◆ **Compito assegnato 1**
Riporta alla lettera il passo del testo su Parsifal che comincia dalle parole "Secondo tema: Fede." e si ferma dopo "mistica di Parsifal.".
◆ **Compito assegnato 2**
Nel testo su Parsifal, trasforma in un breve elenco puntato il paragrafo che inizia con "Nel dominio del Graal", senza perdere i fatti principali.

◆ **Estratto documento**
+ + + + +

Secondo tema: Fede. Promessa di redenzione per Fede. Salda e risoluta la Fede si manifesta, esaltata, incrollabile anche nella sofferenza. (…) Ma ancora una volta, dall’impaurita solitudine, palpita il lamento della pietà d’amore: il corpo si fa esangue, il sangue sgorga e risplende con celeste benedizione nel Calice, riversando la grazia della redenzione su tutto ciò che vive e soffre. Siamo preparati ad Amfortas, il peccatore custode della santa reliquia, che torturato dal pentimento trema dinanzi al divino castigo che la vista del Graal risplendente porta con sé: potrà trovar redenzione l’angoscia che gli divora l’animo? Ancora una volta udiamo la promessa; e – speriamo !».

La grande pagina rappresenta insomma i contrafforti della religione, Fede-Speranza-Carità (Amore), le tre virtù teologali intorno alle quali si muove la vicenda simbolica e mistica di Parsifal.

Nel dominio del Graal, in una foresta di fronte a un lago, sul far del giorno Gurnemanz, anziano cavaliere del Graal, desta due scudieri e li invita alla preghiera del mattino. Si attende il re Amfortas che, malato per una ferita insanabile, deve essere portato al bagno ristoratore in una lettiga. Irrompe selvaggia Kundry, misteriosa creatura che espia nella sua doppia natura di peccatrice e penitente l’antica colpa di aver deriso il Cristo.

+ + + + +

◆ **Estratto dati**
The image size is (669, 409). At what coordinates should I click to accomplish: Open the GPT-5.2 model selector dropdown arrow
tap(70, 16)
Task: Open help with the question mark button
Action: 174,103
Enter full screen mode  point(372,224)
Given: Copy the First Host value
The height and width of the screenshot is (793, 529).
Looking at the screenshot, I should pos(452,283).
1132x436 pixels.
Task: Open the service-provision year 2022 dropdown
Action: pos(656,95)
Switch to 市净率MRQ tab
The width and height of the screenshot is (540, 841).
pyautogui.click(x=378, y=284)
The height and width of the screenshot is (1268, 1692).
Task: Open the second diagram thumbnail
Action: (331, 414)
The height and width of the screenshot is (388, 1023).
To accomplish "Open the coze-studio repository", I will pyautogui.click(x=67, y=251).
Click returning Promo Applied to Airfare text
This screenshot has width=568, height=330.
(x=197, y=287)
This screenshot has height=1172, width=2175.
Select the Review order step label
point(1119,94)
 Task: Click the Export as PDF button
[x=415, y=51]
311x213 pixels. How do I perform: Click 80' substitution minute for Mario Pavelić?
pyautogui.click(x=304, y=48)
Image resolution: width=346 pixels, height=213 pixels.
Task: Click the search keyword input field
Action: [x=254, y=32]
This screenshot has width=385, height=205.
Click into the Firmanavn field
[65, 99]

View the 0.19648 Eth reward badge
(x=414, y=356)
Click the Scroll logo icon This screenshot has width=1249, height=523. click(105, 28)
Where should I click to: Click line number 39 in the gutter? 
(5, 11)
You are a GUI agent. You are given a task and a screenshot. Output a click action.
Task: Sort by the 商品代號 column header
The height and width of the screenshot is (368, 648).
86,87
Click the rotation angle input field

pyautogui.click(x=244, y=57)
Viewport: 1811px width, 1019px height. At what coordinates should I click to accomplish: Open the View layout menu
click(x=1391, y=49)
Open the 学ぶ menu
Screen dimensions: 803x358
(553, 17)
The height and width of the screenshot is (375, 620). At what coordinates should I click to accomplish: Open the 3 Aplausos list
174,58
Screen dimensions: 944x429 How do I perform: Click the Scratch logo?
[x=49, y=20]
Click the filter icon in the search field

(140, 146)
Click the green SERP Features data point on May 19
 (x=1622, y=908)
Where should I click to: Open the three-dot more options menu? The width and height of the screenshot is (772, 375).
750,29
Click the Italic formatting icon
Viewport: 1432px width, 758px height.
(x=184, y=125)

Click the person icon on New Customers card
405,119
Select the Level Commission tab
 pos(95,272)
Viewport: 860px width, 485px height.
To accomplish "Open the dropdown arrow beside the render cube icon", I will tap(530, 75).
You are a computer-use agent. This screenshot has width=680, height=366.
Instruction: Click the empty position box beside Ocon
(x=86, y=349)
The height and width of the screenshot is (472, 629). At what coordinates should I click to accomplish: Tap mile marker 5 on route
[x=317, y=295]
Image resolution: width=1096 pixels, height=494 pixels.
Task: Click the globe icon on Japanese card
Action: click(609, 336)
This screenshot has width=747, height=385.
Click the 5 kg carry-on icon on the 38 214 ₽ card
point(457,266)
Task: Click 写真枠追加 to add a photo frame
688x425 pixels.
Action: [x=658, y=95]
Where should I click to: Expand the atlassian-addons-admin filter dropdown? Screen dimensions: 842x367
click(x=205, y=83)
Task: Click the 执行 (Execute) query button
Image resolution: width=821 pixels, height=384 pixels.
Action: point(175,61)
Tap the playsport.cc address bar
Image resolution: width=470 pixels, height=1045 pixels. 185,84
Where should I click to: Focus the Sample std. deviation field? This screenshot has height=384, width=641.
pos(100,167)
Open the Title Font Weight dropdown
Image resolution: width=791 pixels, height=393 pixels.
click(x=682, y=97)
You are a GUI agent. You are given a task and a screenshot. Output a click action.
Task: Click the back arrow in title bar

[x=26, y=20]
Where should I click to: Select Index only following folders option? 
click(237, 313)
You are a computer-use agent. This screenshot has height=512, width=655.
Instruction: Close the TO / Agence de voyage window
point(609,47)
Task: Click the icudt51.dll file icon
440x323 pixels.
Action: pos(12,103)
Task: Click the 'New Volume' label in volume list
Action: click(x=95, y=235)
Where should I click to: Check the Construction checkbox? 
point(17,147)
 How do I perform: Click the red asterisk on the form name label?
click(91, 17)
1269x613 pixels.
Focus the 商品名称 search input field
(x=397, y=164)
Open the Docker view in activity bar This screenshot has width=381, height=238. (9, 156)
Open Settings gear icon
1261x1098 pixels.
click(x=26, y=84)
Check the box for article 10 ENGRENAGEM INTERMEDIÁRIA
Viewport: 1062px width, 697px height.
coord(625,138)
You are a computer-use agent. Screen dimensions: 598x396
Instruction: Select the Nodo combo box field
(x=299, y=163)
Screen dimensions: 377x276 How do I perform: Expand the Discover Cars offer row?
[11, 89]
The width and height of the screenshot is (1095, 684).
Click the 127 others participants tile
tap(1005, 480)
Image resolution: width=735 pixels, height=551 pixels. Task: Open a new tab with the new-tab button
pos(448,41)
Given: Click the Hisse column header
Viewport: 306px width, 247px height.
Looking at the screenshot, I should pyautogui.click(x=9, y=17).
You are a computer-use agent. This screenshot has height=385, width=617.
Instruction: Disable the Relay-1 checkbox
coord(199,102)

+ + + + +

◆ **Risposta completa 1**
Secondo tema: Fede. Promessa di redenzione per Fede. Salda e risoluta la Fede si manifesta, esaltata, incrollabile anche nella sofferenza. (…) Ma ancora una volta, dall’impaurita solitudine, palpita il lamento della pietà d’amore: il corpo si fa esangue, il sangue sgorga e risplende con celeste benedizione nel Calice, riversando la grazia della redenzione su tutto ciò che vive e soffre. Siamo preparati ad Amfortas, il peccatore custode della santa reliquia, che torturato dal pentimento trema dinanzi al divino castigo che la vista del Graal risplendente porta con sé: potrà trovar redenzione l’angoscia che gli divora l’animo? Ancora una volta udiamo la promessa; e – speriamo !».

La grande pagina rappresenta insomma i contrafforti della religione, Fede-Speranza-Carità (Amore), le tre virtù teologali intorno alle quali si muove la vicenda simbolica e mistica di Parsifal.

◆ **Risposta completa 2**
- Luogo e momento: il dominio del Graal, in una foresta davanti a un lago, all'alba.
- Gurnemanz, anziano cavaliere del Graal, sveglia due scudieri e li invita alla preghiera del mattino.
- Si aspetta il re Amfortas, malato per una ferita insanabile, che deve essere portato in lettiga al bagno ristoratore.
- Arriva di colpo, selvaggia, Kundry, creatura misteriosa che, peccatrice e penitente insieme, espia l'antica colpa di aver deriso il Cristo.